We aimed to investigate the mortality and hospital utilization outcomes of hospitalized nonalcoholic steatohepatitis (NASH) patients with and without kidney failure in a nationwide cohort..
..The overall sample included 7,135,090 patients. Among 6855 patients admitted for NASH, 598 or 8.7% had comorbid kidney failure. After multivariate regression analysis, NASH patients with renal failure had increased in-hospital mortality [odds ratio=28.72, 95% confidence interval (CI): 8.99-91.73], length of stay (β=3.02, 95% CI: 2.54-3.5), total hospital charges (β=$37,045, 95% CI: $31,756.18-$42,335.62). Positive predictors of mortality in the renal failure group were Charlson Comorbidity Index ≥3 [adjusted odds ratio (aOR)=3.46, 95% CI: 1.04-11.51], variceal bleeding (aOR=3.02, 95% CI: 1.06-8.61), and hepatic encephalopathy (aOR=26.38, 95% CI: 1.29-540.56).
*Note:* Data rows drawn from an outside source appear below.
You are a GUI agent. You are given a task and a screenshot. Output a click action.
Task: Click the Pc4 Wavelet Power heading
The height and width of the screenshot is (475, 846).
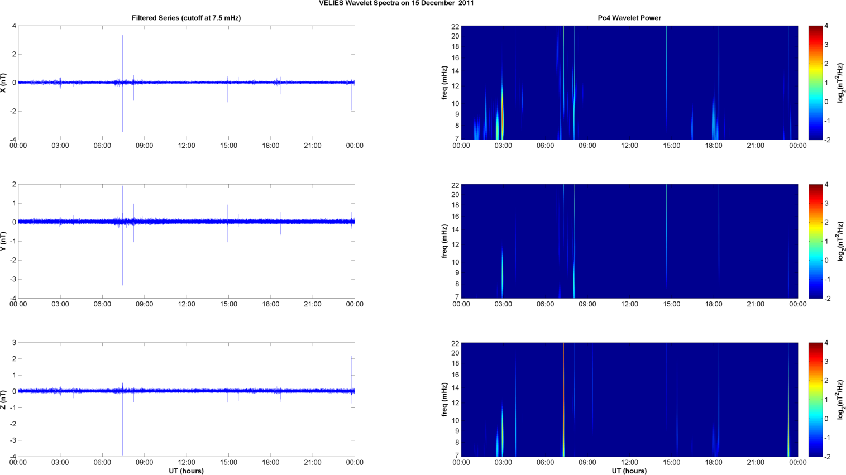click(629, 18)
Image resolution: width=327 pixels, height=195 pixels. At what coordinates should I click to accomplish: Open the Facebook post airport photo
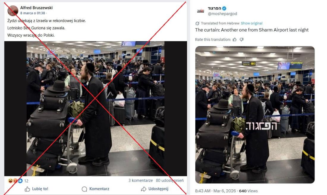(x=95, y=109)
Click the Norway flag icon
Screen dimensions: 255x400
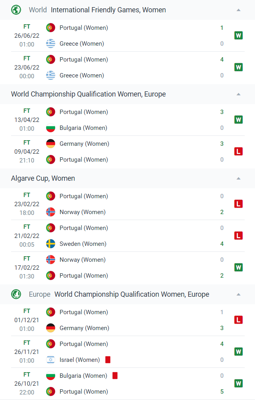coord(50,212)

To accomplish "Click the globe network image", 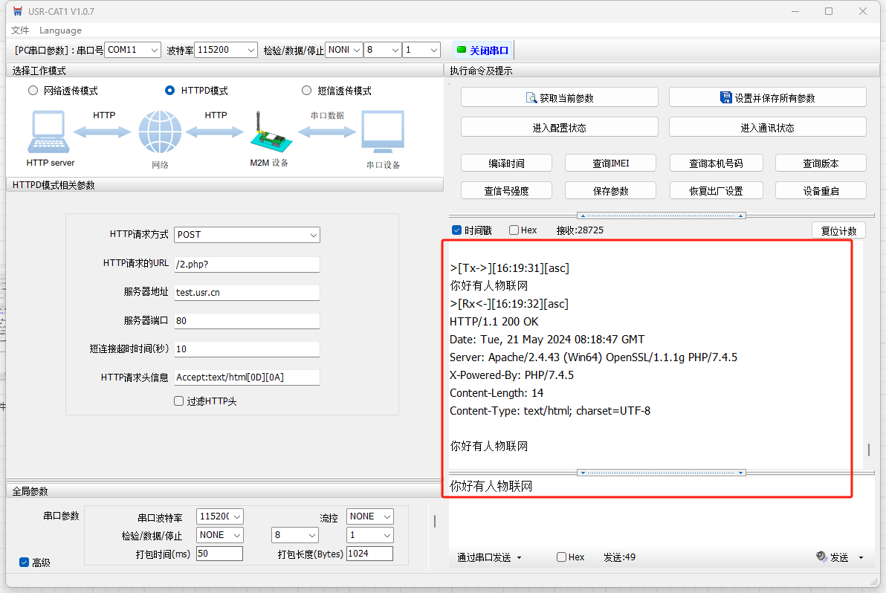I will coord(159,132).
Predictors of decreased mortality were Medicaid (aOR=0.047, 95% CI: 0.28-0.79) and private insurance (aOR=0.56, 95% CI: 0.38-0.83).
The prevalence of renal failure in NASH hospitalizations is associated with markedly increased mortality, hospital costs, and length of stay. As a result, clinicians should be vigilant in treating kidney failure in this population.